Document Description
Architecture Framework design, component diagram, base class hierarchy, error handling
Adding a Model Step-by-step guide: template → working model
Docker Operations All five services, build options, GPU config, troubleshooting
Data Formats JSONL schemas, benchmark directory layout, QA types, environment variables
Evaluation Pipeline End-to-end flow, resumption, LLM judge, orchestrator usage

Repository Layout

evaluation/
├── README.md                  ← this file
├── eval_config.yaml           # model registry + dataset paths
├── orchestrate.py             # multi-model CLI
├── docs/                      # design documentation
├── common/                    # shared framework (dataset, base classes, metrics)
└── models/
    ├── _template/             # starting point for new models
    │   ├── Dockerfile
    │   ├── docker-compose.yml
    │   ├── dataloader.py
    │   ├── inference.py
    │   ├── postprocess.py
    │   ├── requirements.in
    │   ├── system_prompt.txt
    │   ├── commands.md
    │   ├── tutorial.ipynb
    │   ├── dev.env.example
    │   ├── setup.sh
    │   └── tests/
    │       ├── test_dataloader.py
    │       └── test_postprocess.py
    └── alpamayo_1_0/          # reference implementation (NVIDIA Alpamayo R1-10B)

Adding a New Model

See docs/adding_a_model.md for the full guide.
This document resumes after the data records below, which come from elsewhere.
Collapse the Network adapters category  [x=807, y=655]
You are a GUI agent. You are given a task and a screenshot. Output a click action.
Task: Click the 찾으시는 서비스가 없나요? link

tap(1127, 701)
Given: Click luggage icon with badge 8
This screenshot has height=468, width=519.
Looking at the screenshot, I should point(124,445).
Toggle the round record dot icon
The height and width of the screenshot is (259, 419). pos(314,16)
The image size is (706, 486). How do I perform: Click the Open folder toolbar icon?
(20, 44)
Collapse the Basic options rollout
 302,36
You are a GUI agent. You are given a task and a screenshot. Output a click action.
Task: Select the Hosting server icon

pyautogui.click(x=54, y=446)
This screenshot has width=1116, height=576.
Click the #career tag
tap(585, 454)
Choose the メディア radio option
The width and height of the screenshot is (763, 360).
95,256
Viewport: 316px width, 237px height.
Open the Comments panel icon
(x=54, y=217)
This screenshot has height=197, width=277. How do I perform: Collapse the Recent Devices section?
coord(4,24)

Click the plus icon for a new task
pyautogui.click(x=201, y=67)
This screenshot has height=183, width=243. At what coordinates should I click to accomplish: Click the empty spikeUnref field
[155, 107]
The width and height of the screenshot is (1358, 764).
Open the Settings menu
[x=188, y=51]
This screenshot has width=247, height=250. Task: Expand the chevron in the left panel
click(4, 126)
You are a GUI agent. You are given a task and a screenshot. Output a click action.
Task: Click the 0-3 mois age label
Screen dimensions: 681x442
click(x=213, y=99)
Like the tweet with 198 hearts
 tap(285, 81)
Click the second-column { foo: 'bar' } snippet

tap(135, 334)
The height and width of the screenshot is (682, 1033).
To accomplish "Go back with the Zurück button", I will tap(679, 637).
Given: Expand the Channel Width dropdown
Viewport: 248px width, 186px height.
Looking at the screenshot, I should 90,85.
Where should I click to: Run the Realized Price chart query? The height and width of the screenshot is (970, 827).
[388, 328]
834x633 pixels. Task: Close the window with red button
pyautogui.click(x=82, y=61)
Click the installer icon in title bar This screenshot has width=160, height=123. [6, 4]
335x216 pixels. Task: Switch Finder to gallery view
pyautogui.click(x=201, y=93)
cp -r evaluation/models/_template evaluation/models/my_model
# Then: rename classes, fill Dockerfile, implement dataloader/inference/postprocess

Data Flow

BenchmarkDataset → DataLoader (prompts.jsonl) → Inference (outputs.jsonl) → Postprocessor (report.json)

Each stage is independently executable. See docs/evaluation_pipeline.md for details.